Windows Enterprise Desktop

Oct 26 2011   3:04PM GMT

Footprint Reduction Methods Produce Snag-free SSD Migration (Part 2 of 2)

Ed Tittel Ed Tittel Profile: Ed Tittel

On September 26, I wrote a blog here entitled “Testing Footprint Reduction Methods for SSD Migration: Before (Part 1 of 2).” Today I’m pleased to post the conclusion to this mini-saga, now that I’ve completed the switchover from 500 GB conventional HDs in three of my production laptops to a trio of OCZ Agility 3 120 GB SSDs. The machines in question are my trusty old Dell D620 (T7200 Core Duo, 4 GB RAM), my HP dv6t (i7 720 QM, 8 GB RAM), and my brand-new Dell/Alienware M11X (i7 2617M, 8 GB RAM), all of which are now reveling in zippy performance and much quicker start-up and shutdown intervals than under the old HD regime.

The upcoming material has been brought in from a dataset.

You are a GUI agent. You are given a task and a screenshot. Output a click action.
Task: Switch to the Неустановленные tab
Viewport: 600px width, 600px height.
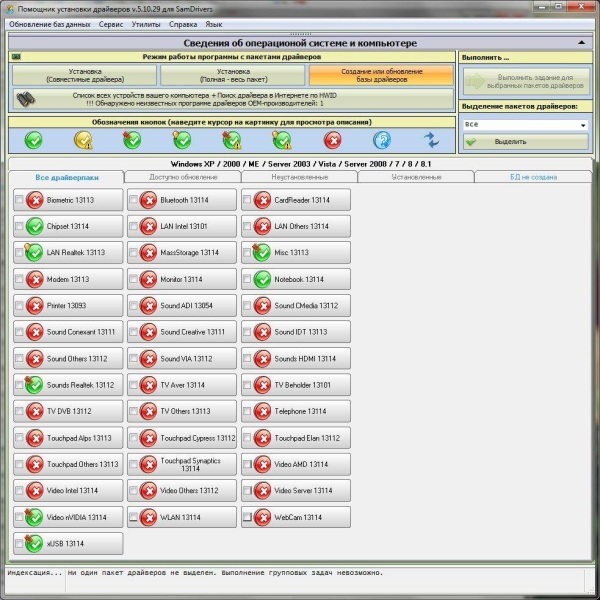point(299,177)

Good things come in small packages

Good things come in small packages

Here’s what my footprint reduction techniques did for the holdings on those three PCs’ hard disks:

Table 1: Notebook System Disk Holdings (Before & After)
Laptop Before Clean-up After Clean-up
HP dv6t 72.9 GB 52.8 GB
Dell M11X 48.2 GB 33.1 GB
Dell D620 35.4 GB 27.7 GB

Looks like my techniques can and did produce space savings from 22-27%. The upshot of all of this miscellaneous clean-up and effort is a trio of PCs, all of which have at lest 45 GB of available space on their solid state drives (the Dell has over 80 GB free!). I’d have to say that if you’re heading in this direction or getting user machines ready for this kind of switchover, you should be able to put these techniques to good use, and achieve similar savings and results. For more info on my performance results before and after, see my recent blog at www.edtittel.com entitled “A Tale of Three Notebook SSD Upgrades.”

And don’t forget: you can purchase 2.5″ drive enclosures for the old hard disks for under $10 a pop (I spent $9 each on some Rosewill units, Newegg’s house brand). These USB-powered mini-enclosures are extremely portable, and will provide users with a backup/external drive to take with them on the roard. Sure, they’ll eat more battery power, but (a) they probably won’t need it plugged in all the time, and (b) the battery life with a combination of the old hard disk and the new SSD won’t be too much worse than the original battery life with the old hard disk and no SSD. In my book, that makes it a slam-dunk proposition.